### YOUR OBJECTIVE
Reproduce the listing below, replacing every instance of "Viewport" with "Display" and leaving everything else unchanged.

### ROWS

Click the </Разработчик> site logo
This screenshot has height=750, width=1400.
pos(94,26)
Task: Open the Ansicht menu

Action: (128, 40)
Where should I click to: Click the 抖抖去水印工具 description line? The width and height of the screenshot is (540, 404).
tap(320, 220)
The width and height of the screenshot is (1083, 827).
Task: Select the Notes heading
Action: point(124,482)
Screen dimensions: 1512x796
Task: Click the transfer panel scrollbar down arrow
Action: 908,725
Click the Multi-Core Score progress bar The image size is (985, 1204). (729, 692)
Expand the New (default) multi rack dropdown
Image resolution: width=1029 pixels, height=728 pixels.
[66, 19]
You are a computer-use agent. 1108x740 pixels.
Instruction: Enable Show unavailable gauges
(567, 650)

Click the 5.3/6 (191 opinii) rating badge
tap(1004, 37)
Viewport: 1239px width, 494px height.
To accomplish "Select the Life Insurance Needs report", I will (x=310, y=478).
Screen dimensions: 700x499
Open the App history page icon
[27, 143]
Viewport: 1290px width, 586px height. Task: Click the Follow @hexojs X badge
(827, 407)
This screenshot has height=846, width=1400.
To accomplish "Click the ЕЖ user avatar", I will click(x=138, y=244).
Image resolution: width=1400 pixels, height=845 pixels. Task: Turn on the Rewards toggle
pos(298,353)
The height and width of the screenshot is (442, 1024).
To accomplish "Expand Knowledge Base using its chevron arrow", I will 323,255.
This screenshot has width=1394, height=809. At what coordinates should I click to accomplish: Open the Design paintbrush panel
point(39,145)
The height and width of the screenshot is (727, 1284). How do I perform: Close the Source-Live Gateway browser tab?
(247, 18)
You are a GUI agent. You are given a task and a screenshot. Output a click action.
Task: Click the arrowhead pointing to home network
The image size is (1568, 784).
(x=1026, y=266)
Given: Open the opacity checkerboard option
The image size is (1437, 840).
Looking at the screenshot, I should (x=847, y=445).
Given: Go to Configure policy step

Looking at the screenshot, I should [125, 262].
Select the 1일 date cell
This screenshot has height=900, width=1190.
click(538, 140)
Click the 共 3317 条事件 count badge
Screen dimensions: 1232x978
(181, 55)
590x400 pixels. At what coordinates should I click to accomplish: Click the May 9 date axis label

### WORKED SOLUTION
Click the </Разработчик> site logo
This screenshot has height=750, width=1400.
pos(94,26)
Task: Open the Ansicht menu

Action: (128, 40)
Where should I click to: Click the 抖抖去水印工具 description line? The width and height of the screenshot is (540, 404).
tap(320, 220)
The width and height of the screenshot is (1083, 827).
Task: Select the Notes heading
Action: point(124,482)
Screen dimensions: 1512x796
Task: Click the transfer panel scrollbar down arrow
Action: 908,725
Click the Multi-Core Score progress bar The image size is (985, 1204). (729, 692)
Expand the New (default) multi rack dropdown
Image resolution: width=1029 pixels, height=728 pixels.
[66, 19]
You are a computer-use agent. 1108x740 pixels.
Instruction: Enable Show unavailable gauges
(567, 650)

Click the 5.3/6 (191 opinii) rating badge
tap(1004, 37)
Display: 1239px width, 494px height.
To accomplish "Select the Life Insurance Needs report", I will (x=310, y=478).
Screen dimensions: 700x499
Open the App history page icon
[27, 143]
Display: 1290px width, 586px height. Task: Click the Follow @hexojs X badge
(827, 407)
This screenshot has height=846, width=1400.
To accomplish "Click the ЕЖ user avatar", I will click(x=138, y=244).
Image resolution: width=1400 pixels, height=845 pixels. Task: Turn on the Rewards toggle
pos(298,353)
The height and width of the screenshot is (442, 1024).
To accomplish "Expand Knowledge Base using its chevron arrow", I will 323,255.
This screenshot has width=1394, height=809. At what coordinates should I click to accomplish: Open the Design paintbrush panel
point(39,145)
The height and width of the screenshot is (727, 1284). How do I perform: Close the Source-Live Gateway browser tab?
(247, 18)
You are a GUI agent. You are given a task and a screenshot. Output a click action.
Task: Click the arrowhead pointing to home network
The image size is (1568, 784).
(x=1026, y=266)
Given: Open the opacity checkerboard option
The image size is (1437, 840).
Looking at the screenshot, I should (x=847, y=445).
Given: Go to Configure policy step

Looking at the screenshot, I should [125, 262].
Select the 1일 date cell
This screenshot has height=900, width=1190.
click(538, 140)
Click the 共 3317 条事件 count badge
Screen dimensions: 1232x978
(181, 55)
590x400 pixels. At what coordinates should I click to accomplish: Click the May 9 date axis label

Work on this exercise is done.